• What is required
Transcribe the records verbatim from the line containing "You are a computer-use agent. 696x549 pixels." through the end of the records, both ends included. Leave the pictures out of your answer.
>> begin Task material
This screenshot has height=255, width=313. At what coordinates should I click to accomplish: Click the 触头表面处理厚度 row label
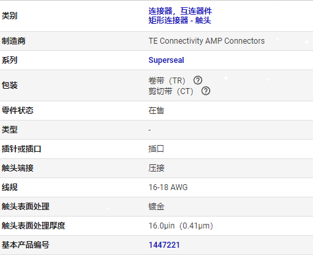click(x=33, y=226)
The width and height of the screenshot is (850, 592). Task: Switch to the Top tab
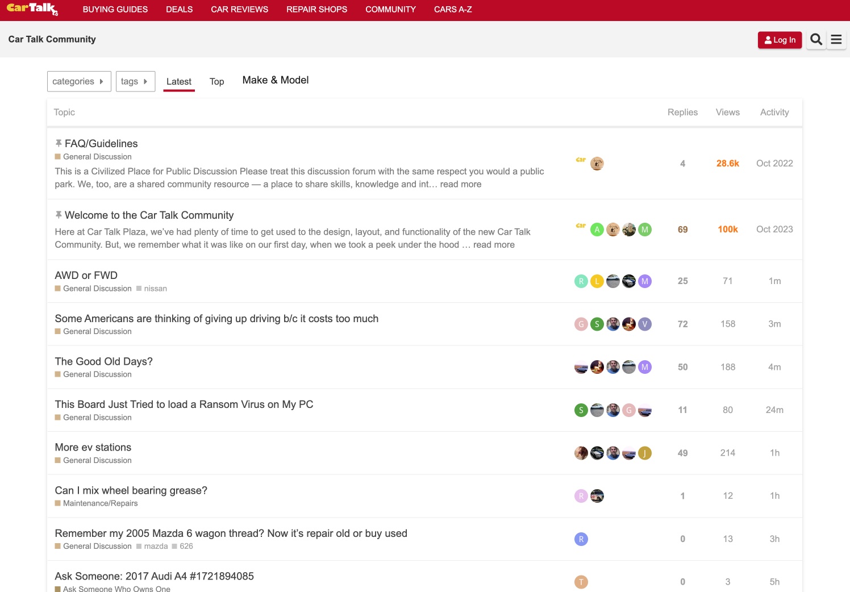[216, 82]
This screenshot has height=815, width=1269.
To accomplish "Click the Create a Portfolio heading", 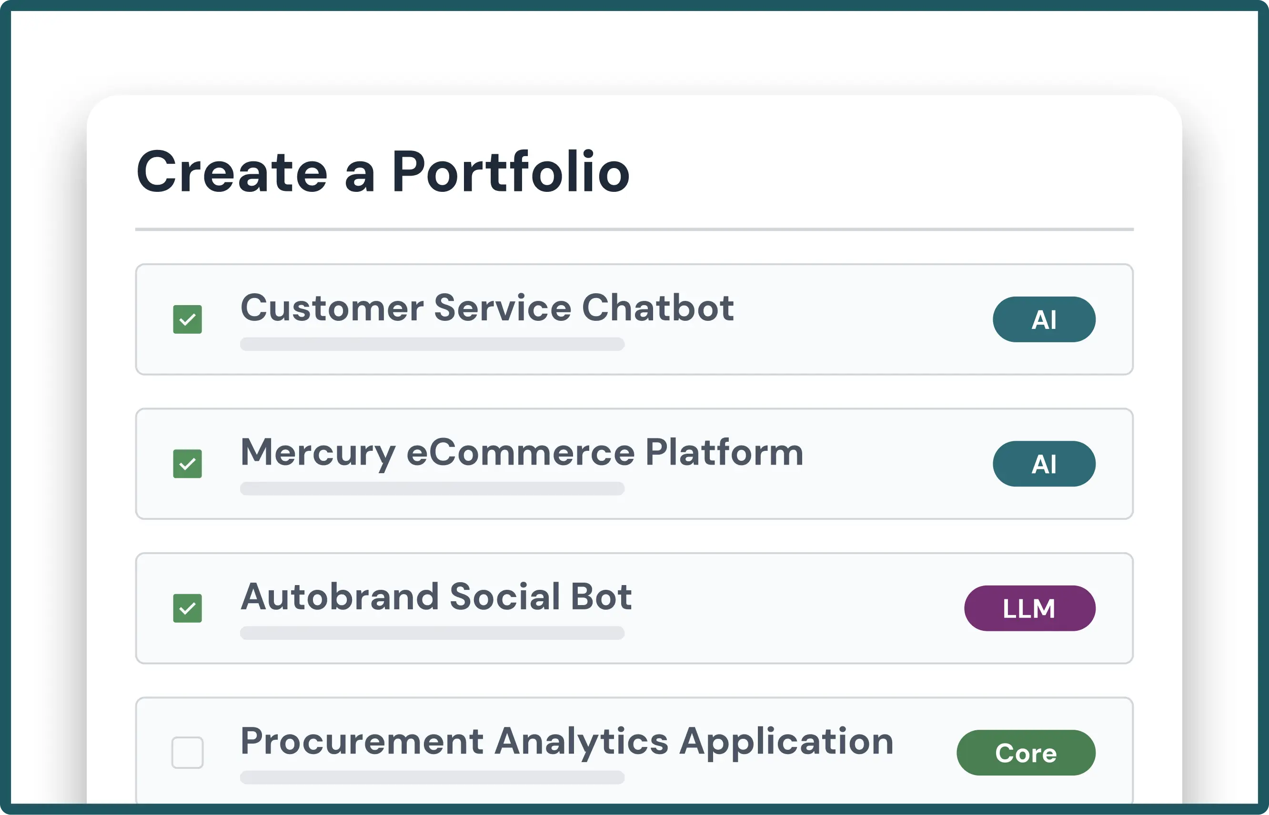I will coord(383,171).
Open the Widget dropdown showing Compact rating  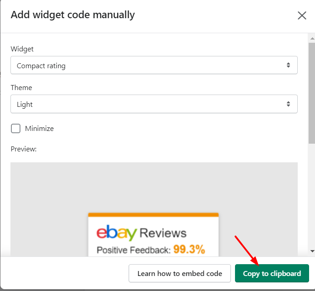(x=154, y=65)
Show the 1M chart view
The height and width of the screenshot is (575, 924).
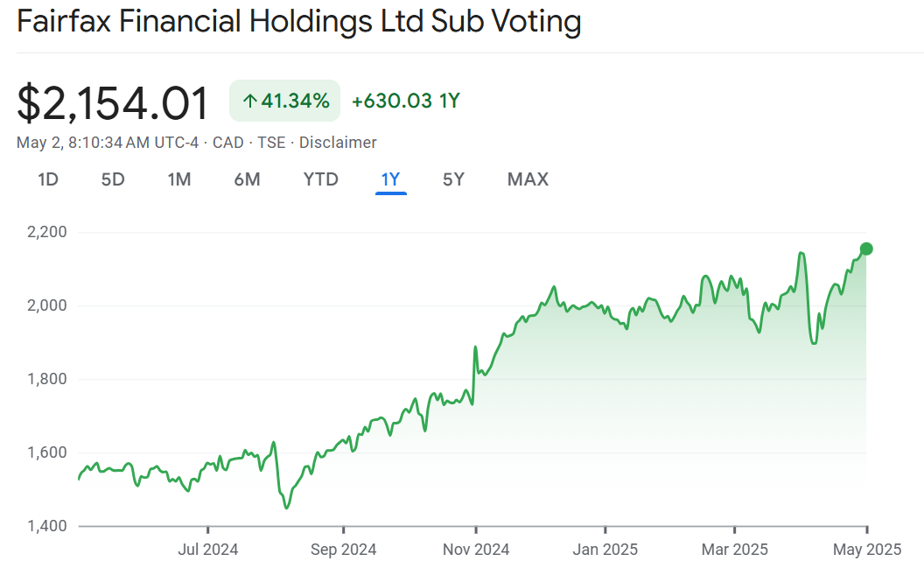(179, 179)
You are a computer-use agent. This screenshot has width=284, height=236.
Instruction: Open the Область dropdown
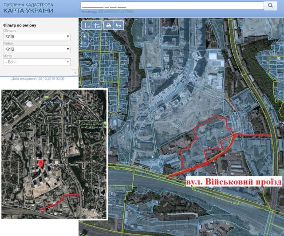(37, 37)
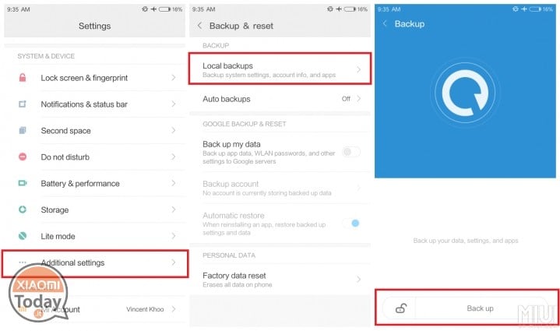Expand Additional settings chevron arrow

point(174,262)
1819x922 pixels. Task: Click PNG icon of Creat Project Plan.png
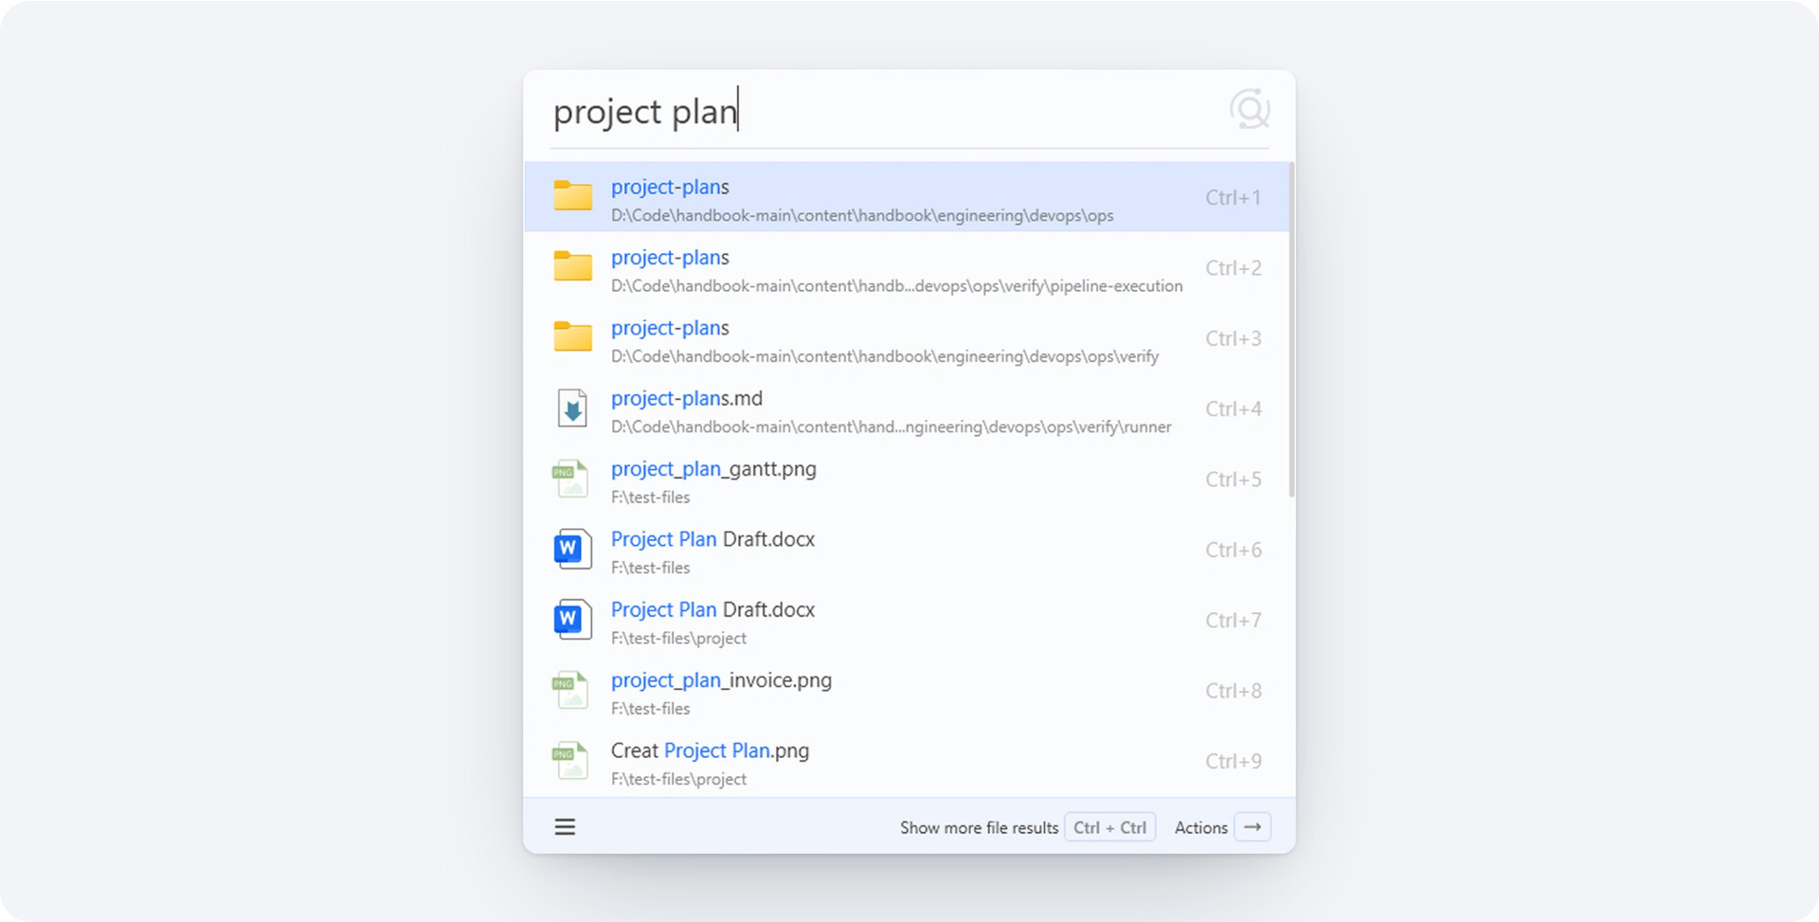(x=570, y=761)
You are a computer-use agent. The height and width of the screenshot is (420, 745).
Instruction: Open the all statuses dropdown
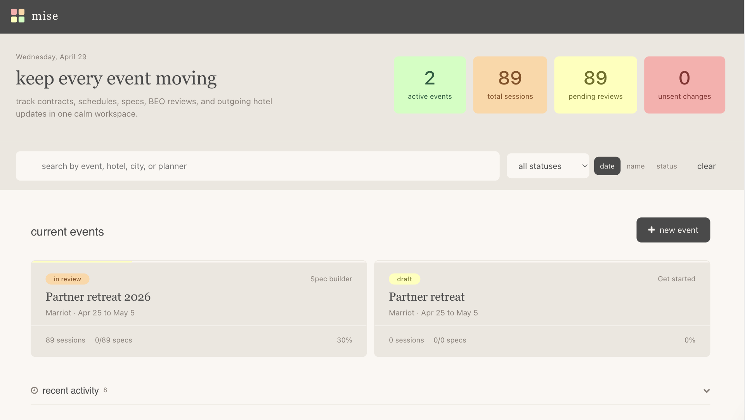(x=548, y=166)
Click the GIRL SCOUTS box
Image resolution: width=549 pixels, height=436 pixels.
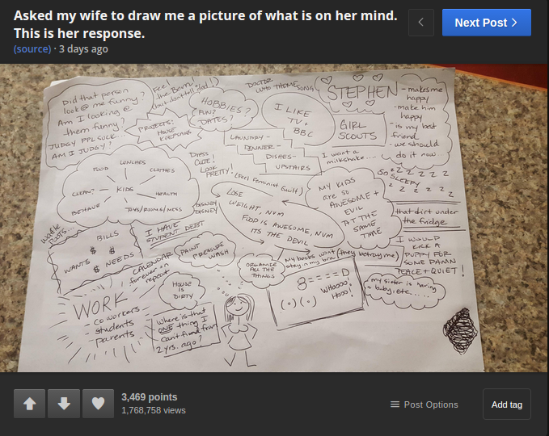pyautogui.click(x=357, y=131)
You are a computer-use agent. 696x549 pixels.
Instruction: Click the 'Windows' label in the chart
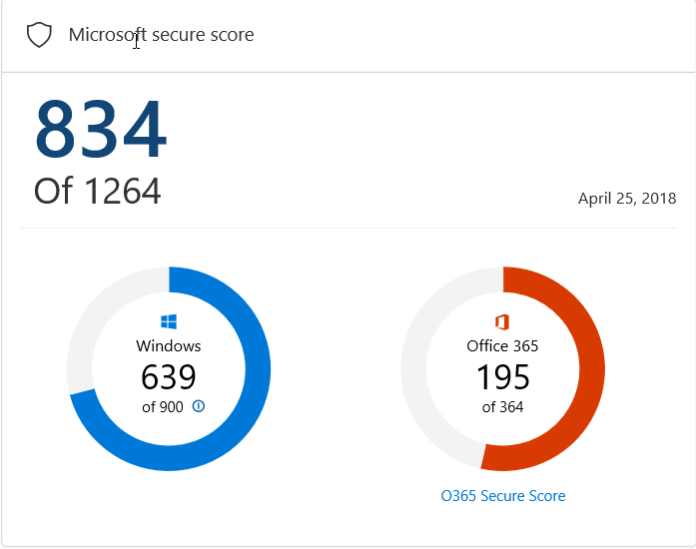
>> end Task material
• Result
You are a computer-use agent. 696x549 pixels.
Instruction: Click the 'Windows' label in the chart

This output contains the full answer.